- **Yazılı alıştırma**: "Open the green Бляди song title" ifadesinin geçtiği satırdan "Looking at the screenshot, I should click(x=1554, y=674)." ifadesinin geçtiği satıra kadar, iki satır da dahil olmak üzere, kayıtları yeniden yazın. Bu satırlarda "radio button" yerine "checkbox" koyun ve başka hiçbir şeyi değiştirmeyin.

─── Gösterilen kayıtlar

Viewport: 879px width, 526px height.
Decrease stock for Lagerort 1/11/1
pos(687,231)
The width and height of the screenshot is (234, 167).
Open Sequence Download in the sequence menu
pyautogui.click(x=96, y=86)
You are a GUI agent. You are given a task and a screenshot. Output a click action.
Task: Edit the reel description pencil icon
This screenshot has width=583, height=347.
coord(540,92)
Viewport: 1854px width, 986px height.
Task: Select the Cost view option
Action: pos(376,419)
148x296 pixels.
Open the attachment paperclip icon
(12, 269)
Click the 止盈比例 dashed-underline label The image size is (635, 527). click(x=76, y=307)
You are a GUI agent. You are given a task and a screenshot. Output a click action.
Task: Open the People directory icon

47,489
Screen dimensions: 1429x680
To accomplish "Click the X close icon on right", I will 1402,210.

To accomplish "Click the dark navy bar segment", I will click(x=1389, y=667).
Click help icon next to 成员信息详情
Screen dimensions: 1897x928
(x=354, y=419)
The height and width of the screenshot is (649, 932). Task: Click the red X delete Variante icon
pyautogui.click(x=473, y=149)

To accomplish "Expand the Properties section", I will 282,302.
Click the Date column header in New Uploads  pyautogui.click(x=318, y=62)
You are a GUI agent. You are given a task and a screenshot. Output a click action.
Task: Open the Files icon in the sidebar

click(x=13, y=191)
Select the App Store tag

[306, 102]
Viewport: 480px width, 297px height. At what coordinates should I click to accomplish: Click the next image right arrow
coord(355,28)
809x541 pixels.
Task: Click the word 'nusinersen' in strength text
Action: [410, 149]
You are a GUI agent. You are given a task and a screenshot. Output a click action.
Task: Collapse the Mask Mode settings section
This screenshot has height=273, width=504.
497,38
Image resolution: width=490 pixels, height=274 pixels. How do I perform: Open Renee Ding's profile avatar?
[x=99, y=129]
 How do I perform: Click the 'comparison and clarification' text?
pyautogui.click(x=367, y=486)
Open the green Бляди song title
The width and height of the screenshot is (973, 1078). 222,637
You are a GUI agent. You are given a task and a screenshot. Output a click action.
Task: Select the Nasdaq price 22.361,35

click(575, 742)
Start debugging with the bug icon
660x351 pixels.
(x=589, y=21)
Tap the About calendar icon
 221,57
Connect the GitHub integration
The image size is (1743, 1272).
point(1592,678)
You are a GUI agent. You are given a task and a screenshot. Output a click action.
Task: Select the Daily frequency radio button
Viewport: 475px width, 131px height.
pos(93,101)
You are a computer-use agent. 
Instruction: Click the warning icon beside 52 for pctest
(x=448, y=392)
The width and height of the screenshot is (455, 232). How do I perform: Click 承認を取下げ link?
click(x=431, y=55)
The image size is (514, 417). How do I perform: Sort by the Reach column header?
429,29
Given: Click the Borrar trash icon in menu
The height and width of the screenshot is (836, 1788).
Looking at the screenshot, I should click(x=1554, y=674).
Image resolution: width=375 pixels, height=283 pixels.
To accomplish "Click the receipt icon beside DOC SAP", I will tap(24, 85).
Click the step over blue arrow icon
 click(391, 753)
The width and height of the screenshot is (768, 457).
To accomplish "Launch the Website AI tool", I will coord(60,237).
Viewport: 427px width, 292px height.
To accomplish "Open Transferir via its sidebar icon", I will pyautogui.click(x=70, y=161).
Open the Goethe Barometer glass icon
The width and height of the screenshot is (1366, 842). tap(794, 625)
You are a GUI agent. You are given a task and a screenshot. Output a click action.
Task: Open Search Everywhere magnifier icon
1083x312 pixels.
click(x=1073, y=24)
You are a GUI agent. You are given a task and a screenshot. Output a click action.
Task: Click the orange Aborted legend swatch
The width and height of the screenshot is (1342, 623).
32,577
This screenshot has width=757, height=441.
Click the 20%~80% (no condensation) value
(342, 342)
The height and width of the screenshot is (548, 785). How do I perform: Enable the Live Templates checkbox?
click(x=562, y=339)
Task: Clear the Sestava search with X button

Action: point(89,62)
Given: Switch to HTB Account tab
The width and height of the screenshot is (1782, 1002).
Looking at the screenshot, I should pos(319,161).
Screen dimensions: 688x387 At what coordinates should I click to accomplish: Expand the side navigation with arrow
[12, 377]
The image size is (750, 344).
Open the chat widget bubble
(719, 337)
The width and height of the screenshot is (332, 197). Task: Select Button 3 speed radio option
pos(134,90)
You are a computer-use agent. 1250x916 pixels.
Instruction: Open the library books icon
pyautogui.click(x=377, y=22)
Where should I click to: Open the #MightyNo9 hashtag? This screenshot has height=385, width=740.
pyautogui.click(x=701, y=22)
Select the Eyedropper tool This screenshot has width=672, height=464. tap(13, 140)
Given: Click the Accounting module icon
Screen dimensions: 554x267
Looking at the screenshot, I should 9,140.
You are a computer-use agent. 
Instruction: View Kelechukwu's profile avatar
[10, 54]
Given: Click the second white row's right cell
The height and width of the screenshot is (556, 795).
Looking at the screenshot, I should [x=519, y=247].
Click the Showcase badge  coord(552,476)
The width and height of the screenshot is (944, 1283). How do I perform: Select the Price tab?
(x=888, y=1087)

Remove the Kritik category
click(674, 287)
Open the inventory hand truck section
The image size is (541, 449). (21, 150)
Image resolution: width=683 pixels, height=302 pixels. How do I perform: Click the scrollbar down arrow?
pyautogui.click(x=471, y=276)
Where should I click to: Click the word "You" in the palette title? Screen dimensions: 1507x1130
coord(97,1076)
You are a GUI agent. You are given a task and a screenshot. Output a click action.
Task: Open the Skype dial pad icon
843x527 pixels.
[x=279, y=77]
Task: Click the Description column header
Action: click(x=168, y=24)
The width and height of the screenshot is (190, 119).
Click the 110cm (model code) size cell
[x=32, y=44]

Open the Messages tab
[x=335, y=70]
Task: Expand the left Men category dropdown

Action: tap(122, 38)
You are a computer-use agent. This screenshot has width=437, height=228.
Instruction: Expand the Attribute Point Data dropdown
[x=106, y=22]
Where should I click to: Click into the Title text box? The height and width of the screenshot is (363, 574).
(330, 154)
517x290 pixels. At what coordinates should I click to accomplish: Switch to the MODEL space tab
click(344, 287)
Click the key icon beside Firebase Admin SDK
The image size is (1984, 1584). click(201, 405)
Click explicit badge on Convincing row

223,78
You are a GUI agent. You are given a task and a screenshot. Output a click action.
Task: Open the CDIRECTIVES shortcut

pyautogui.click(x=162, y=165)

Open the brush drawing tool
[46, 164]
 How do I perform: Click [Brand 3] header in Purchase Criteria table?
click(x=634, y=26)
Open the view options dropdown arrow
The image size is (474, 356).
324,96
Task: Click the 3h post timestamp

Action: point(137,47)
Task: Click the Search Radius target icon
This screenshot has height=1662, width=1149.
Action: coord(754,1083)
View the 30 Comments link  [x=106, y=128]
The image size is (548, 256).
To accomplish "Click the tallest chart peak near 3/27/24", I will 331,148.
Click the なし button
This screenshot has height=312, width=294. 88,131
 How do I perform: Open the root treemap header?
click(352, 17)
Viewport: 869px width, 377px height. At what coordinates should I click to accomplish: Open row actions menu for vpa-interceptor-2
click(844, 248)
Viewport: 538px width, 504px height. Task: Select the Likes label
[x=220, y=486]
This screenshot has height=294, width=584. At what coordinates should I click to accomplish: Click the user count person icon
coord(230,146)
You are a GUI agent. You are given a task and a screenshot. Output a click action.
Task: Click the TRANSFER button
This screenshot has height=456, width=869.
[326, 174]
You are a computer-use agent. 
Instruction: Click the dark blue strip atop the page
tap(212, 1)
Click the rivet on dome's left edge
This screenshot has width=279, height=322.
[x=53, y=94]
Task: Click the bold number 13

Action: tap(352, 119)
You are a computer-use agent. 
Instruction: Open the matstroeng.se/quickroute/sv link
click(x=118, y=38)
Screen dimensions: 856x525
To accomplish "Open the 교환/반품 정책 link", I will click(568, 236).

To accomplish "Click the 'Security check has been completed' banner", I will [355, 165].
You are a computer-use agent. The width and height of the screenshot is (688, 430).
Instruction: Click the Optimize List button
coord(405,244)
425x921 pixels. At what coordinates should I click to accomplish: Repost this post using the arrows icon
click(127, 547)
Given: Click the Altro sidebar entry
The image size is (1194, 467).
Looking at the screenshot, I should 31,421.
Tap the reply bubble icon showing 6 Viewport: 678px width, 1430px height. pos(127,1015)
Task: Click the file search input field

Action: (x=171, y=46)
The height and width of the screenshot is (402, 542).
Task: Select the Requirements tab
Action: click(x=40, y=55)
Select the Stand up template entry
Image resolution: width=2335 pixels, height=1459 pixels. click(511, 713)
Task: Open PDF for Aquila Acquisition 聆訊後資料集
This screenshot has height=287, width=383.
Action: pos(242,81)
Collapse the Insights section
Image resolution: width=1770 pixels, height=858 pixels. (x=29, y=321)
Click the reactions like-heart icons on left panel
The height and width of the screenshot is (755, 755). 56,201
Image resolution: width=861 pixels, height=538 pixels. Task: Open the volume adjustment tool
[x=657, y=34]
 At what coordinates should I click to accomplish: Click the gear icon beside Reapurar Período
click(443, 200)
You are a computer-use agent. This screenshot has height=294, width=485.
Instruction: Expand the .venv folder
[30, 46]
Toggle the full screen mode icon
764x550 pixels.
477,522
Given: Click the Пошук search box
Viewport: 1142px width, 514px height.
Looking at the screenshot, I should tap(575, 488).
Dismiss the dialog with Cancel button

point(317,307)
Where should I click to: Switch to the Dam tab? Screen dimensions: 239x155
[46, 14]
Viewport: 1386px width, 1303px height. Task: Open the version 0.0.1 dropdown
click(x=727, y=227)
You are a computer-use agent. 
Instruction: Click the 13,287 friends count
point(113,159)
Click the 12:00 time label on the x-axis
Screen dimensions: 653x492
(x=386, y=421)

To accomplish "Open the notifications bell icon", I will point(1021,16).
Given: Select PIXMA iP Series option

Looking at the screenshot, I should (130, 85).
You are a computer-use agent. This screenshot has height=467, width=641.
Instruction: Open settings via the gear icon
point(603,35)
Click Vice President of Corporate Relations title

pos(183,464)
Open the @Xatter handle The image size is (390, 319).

──────

- **Eksiksiz cevap**:
Open the green Бляди song title
The width and height of the screenshot is (973, 1078). 222,637
You are a GUI agent. You are given a task and a screenshot. Output a click action.
Task: Select the Nasdaq price 22.361,35

click(575, 742)
Start debugging with the bug icon
660x351 pixels.
(x=589, y=21)
Tap the About calendar icon
 221,57
Connect the GitHub integration
The image size is (1743, 1272).
point(1592,678)
You are a GUI agent. You are given a task and a screenshot. Output a click action.
Task: Select the Daily frequency checkbox
Viewport: 475px width, 131px height.
pos(93,101)
You are a computer-use agent. 
Instruction: Click the warning icon beside 52 for pctest
(x=448, y=392)
The width and height of the screenshot is (455, 232). How do I perform: Click 承認を取下げ link?
click(x=431, y=55)
The image size is (514, 417). How do I perform: Sort by the Reach column header?
429,29
Given: Click the Borrar trash icon in menu
The height and width of the screenshot is (836, 1788).
Looking at the screenshot, I should click(x=1554, y=674).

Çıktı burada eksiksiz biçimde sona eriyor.